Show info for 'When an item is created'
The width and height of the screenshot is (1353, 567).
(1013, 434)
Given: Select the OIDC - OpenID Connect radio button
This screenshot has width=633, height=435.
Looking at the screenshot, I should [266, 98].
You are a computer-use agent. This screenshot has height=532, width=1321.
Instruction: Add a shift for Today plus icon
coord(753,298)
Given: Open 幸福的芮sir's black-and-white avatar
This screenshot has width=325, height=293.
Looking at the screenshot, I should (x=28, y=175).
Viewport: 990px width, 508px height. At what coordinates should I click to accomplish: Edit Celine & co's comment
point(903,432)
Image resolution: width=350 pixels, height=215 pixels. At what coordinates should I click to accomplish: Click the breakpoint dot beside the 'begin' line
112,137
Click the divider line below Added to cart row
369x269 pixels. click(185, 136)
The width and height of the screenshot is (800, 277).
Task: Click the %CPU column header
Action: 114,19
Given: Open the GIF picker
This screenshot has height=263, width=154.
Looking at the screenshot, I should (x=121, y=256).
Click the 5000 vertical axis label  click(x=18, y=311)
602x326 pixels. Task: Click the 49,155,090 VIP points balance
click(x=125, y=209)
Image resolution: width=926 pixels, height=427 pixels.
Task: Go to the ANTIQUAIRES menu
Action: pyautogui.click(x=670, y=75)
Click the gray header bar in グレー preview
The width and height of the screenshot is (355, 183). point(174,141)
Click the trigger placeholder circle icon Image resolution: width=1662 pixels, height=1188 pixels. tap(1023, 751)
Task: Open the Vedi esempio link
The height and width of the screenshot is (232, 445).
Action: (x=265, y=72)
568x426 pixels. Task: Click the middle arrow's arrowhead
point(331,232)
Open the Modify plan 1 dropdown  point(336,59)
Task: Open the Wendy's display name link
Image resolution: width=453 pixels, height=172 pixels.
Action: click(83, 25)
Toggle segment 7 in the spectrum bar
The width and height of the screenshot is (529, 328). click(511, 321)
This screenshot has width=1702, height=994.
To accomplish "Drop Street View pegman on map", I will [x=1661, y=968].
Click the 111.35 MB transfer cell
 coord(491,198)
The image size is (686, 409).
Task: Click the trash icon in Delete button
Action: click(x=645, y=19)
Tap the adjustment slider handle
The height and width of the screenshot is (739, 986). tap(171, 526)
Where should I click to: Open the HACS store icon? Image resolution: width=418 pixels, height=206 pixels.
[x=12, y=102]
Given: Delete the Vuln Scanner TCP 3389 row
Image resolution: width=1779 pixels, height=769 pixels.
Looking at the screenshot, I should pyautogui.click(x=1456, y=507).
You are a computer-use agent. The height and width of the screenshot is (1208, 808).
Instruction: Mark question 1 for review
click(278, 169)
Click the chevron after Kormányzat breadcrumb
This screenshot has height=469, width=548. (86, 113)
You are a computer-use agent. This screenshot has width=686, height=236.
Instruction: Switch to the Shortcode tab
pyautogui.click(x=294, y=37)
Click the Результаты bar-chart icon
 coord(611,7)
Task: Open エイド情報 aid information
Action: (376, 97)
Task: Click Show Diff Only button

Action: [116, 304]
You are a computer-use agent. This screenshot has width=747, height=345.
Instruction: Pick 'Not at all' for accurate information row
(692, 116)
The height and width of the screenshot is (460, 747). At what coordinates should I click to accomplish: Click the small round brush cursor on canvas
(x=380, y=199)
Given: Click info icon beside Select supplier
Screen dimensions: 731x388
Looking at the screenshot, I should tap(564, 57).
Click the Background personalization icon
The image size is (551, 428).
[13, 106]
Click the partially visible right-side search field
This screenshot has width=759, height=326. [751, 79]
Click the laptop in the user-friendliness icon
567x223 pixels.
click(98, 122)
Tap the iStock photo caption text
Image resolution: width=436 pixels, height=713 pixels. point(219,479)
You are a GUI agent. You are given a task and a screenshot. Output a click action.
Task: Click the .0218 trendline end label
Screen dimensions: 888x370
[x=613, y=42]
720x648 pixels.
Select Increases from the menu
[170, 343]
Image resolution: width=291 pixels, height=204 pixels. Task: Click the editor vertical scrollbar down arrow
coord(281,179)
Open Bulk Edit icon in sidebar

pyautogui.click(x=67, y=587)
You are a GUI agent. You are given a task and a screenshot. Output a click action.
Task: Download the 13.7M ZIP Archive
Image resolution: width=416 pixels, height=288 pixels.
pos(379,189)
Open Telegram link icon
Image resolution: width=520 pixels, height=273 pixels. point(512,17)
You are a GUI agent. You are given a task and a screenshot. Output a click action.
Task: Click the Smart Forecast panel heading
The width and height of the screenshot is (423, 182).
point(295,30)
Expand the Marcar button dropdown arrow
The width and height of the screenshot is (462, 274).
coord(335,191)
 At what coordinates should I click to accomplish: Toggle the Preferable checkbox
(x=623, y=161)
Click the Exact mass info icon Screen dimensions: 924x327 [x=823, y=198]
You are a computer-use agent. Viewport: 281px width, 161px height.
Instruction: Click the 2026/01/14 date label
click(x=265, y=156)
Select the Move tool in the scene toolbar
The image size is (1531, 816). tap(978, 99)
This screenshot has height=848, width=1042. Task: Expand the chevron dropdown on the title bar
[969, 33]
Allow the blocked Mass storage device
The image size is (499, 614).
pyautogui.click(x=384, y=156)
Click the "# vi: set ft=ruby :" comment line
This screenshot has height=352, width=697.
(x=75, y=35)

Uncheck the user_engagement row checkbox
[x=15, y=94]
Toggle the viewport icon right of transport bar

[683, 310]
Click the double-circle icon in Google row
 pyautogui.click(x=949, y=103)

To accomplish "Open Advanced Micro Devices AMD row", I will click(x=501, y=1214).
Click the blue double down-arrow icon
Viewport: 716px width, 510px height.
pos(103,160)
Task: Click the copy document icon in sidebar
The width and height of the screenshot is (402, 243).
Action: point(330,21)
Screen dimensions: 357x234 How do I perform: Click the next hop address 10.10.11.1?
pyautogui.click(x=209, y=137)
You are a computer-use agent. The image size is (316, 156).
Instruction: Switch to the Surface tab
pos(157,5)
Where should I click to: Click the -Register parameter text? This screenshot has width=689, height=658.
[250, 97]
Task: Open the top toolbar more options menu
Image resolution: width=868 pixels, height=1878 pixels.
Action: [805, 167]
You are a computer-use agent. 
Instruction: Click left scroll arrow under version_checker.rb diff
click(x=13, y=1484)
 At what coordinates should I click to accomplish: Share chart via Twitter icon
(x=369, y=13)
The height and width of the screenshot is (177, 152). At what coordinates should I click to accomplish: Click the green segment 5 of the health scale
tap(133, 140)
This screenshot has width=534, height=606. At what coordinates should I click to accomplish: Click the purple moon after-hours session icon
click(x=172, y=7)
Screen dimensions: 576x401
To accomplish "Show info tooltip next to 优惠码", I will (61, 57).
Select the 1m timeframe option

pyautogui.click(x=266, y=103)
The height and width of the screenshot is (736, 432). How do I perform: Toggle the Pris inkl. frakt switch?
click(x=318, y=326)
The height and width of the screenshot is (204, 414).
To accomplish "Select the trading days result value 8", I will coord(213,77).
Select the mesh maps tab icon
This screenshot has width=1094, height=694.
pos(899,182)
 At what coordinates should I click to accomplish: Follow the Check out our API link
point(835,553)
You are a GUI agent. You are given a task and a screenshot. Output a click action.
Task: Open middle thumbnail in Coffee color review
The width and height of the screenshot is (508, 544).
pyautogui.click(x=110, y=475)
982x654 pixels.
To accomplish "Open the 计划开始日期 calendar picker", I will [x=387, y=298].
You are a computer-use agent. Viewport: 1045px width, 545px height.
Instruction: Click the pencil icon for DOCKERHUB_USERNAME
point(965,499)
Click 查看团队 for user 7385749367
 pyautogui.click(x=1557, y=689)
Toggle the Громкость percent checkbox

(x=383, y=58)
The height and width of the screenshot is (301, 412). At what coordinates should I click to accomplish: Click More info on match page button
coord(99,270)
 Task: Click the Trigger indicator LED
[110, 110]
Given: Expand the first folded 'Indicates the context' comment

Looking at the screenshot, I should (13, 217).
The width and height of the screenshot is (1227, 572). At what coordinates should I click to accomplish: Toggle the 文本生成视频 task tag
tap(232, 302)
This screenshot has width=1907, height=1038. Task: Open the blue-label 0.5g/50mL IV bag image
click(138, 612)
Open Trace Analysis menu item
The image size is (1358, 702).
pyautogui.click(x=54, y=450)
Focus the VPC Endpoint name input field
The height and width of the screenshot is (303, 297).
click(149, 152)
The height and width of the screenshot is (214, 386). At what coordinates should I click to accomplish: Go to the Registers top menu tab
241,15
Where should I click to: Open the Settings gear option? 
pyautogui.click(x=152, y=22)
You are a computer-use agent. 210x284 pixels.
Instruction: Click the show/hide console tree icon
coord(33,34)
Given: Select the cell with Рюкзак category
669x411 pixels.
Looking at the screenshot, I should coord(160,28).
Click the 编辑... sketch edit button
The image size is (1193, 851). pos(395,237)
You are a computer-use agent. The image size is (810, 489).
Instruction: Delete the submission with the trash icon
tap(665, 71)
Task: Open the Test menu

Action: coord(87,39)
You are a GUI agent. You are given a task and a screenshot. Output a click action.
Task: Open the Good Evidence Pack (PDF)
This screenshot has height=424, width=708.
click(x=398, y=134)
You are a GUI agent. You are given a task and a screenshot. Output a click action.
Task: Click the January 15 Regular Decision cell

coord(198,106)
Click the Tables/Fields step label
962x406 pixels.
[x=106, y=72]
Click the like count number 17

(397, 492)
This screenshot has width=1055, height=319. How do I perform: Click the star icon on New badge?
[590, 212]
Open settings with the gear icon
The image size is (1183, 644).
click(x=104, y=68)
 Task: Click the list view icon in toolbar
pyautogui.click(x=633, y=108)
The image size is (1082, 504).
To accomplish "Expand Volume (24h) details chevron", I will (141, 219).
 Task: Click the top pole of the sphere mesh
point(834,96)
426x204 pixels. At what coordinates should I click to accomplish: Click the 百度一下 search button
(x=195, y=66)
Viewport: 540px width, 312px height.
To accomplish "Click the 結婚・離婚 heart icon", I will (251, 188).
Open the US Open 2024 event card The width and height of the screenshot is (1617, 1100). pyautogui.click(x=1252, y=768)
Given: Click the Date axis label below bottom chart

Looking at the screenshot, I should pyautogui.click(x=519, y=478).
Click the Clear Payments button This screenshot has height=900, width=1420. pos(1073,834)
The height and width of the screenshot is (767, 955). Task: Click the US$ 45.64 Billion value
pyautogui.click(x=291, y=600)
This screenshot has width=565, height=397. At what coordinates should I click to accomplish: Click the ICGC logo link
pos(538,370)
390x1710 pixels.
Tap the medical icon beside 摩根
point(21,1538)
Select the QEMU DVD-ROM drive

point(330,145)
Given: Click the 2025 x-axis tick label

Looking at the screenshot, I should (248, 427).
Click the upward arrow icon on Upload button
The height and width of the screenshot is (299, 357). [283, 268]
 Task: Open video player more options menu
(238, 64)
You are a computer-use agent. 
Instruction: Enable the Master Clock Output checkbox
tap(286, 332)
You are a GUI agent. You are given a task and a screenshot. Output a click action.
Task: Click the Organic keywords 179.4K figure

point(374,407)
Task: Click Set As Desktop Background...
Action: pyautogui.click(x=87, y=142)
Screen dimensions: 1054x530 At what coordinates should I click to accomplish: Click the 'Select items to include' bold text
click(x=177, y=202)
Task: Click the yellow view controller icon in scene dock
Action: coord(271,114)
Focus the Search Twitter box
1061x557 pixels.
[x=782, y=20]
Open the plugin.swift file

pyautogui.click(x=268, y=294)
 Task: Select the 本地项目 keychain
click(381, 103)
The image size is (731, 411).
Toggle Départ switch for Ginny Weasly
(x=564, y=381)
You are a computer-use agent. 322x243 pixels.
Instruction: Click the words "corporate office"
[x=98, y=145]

What the task asks
The required answer is the exact run of lines above starting at the line with "Screen dimensions: 888x370" and ending at the line with "Task: Click the copy document icon in sidebar", with both ends present.

Response below
Screen dimensions: 888x370
[x=613, y=42]
720x648 pixels.
Select Increases from the menu
[170, 343]
Image resolution: width=291 pixels, height=204 pixels. Task: Click the editor vertical scrollbar down arrow
coord(281,179)
Open Bulk Edit icon in sidebar

pyautogui.click(x=67, y=587)
You are a GUI agent. You are given a task and a screenshot. Output a click action.
Task: Download the 13.7M ZIP Archive
Image resolution: width=416 pixels, height=288 pixels.
pos(379,189)
Open Telegram link icon
Image resolution: width=520 pixels, height=273 pixels. point(512,17)
You are a GUI agent. You are given a task and a screenshot. Output a click action.
Task: Click the Smart Forecast panel heading
The width and height of the screenshot is (423, 182).
point(295,30)
Expand the Marcar button dropdown arrow
The width and height of the screenshot is (462, 274).
coord(335,191)
 At what coordinates should I click to accomplish: Toggle the Preferable checkbox
(x=623, y=161)
Click the Exact mass info icon Screen dimensions: 924x327 [x=823, y=198]
You are a computer-use agent. Viewport: 281px width, 161px height.
Instruction: Click the 2026/01/14 date label
click(x=265, y=156)
Select the Move tool in the scene toolbar
The image size is (1531, 816). tap(978, 99)
This screenshot has height=848, width=1042. Task: Expand the chevron dropdown on the title bar
[969, 33]
Allow the blocked Mass storage device
The image size is (499, 614).
pyautogui.click(x=384, y=156)
Click the "# vi: set ft=ruby :" comment line
This screenshot has height=352, width=697.
(x=75, y=35)

Uncheck the user_engagement row checkbox
[x=15, y=94]
Toggle the viewport icon right of transport bar

[683, 310]
Click the double-circle icon in Google row
 pyautogui.click(x=949, y=103)

To accomplish "Open Advanced Micro Devices AMD row", I will click(x=501, y=1214).
Click the blue double down-arrow icon
Viewport: 716px width, 510px height.
pos(103,160)
Task: Click the copy document icon in sidebar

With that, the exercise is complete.